The ruling was "a clear and unequivocal vindication of the position we presented," said Barry Ostrager, a New York lawyer who has represented Alinghi's backing yacht club, Societe Nautique de Geneve, during the legal tiff.
BMW Oracle Racing officials said Kornreich's ruling makes it clear that Racing Rules of Sailing 49-52 will not apply to either side during the rare one-on-one showdown, including banning the use of non-manual power and moving water ballast.
Otherwise, the Americans weren't pleased.
"Without racing rules 49-54, SNG is breaking with the long-standing history and tradition in yacht racing that prohibited the use of non-manual power," BMW Oracle Racing said in a statement. "For the first time in the Cup's history, engines will be permitted to trim the sails, and computers can be used to control and steer the yachts.
"This, we believe, is a sad day for the America's Cup. While we are pleased with the design-rule certainty, we are disappointed that the Court has said that SNG can change the other racing rules at any time up to the start of the Match. We do not believe this is what the Deed says, nor what the donors intended, and are currently reviewing our options in this regard."
BMW Oracle Racing uses crewmen called grinders to turn the winches that trim the sails on its monster trimaran that's being tested in San Diego. Syndicate spokesman Tom Ehman said last month that the design team has probably been studying adding an engine since finding out that the Swiss have one.
The Swiss said it was clear Kornreich understands the defender's advantages under the Deed of Gift.
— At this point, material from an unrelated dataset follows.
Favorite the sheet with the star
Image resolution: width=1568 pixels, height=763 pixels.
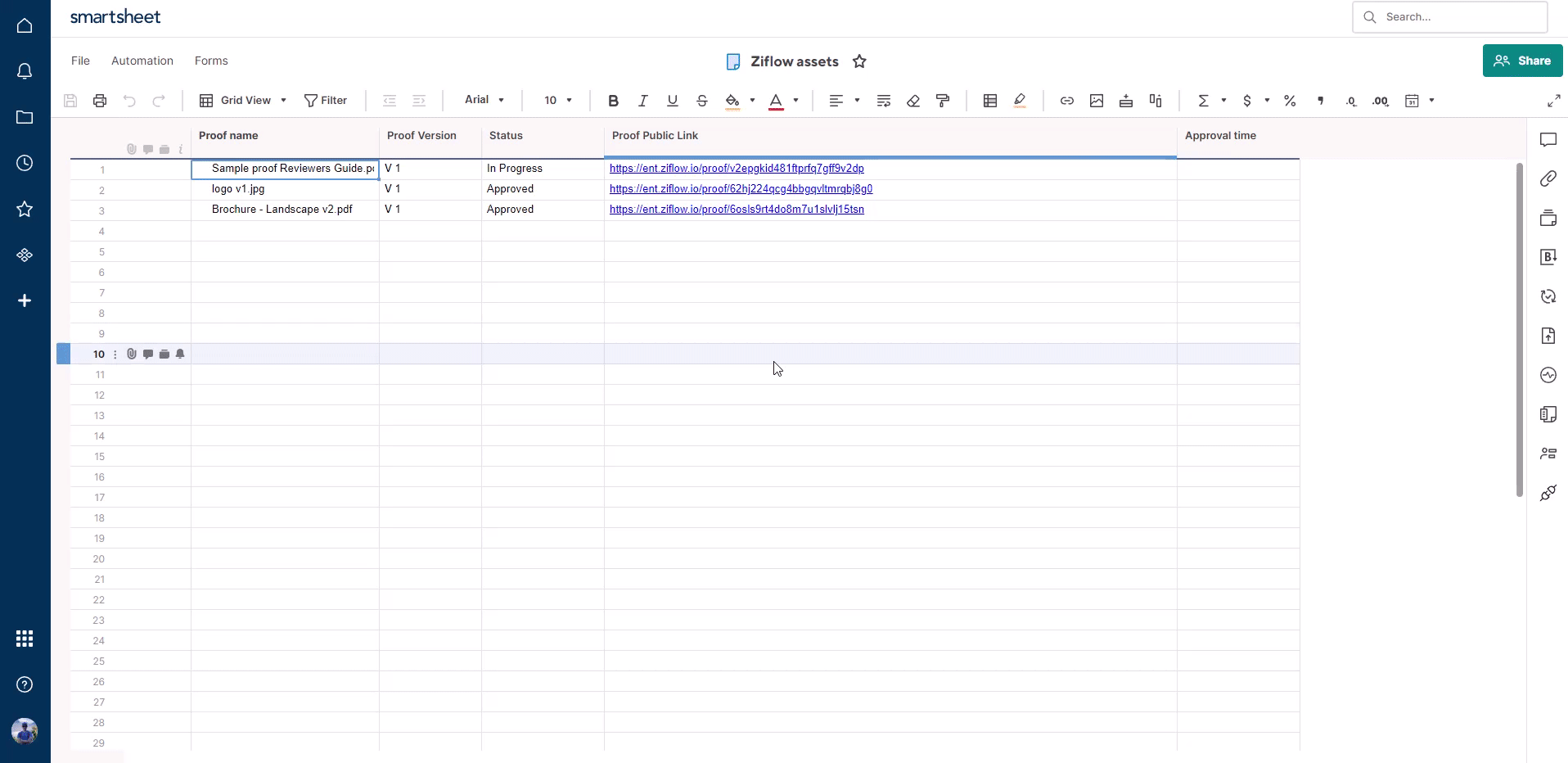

Alinghi skipper Brad Butterworth said earlier this month that other classes of racing boats use hydraulic power to trim sails, and that the size of the Cup multihulls made it a "no-brainer."
"We're moving things hydraulically," Butterworth told The Associated Press on July 20. "The loads on this boat are just horrendous. A, it's difficult to gear up for something like that, and B, I think it's safer to have that system, where you don't have so many people cluttering the whole boat, and it makes life a little bit safer for the guys that are sailing the boat."
BMW Oracle Racing is believed to be building a new boat that will be the one that faces the Swiss.
Kornreich also scheduled a hearing for Aug. 10 regarding Alinghi's demand that BMW Oracle Racing turn over a measurement certificate for its trimaran.
The Swiss plan to name a venue for the February races by next Thursday. They are considering ports in the United Arab Emirates, Turkey and Italy, as well as Valencia, Spain.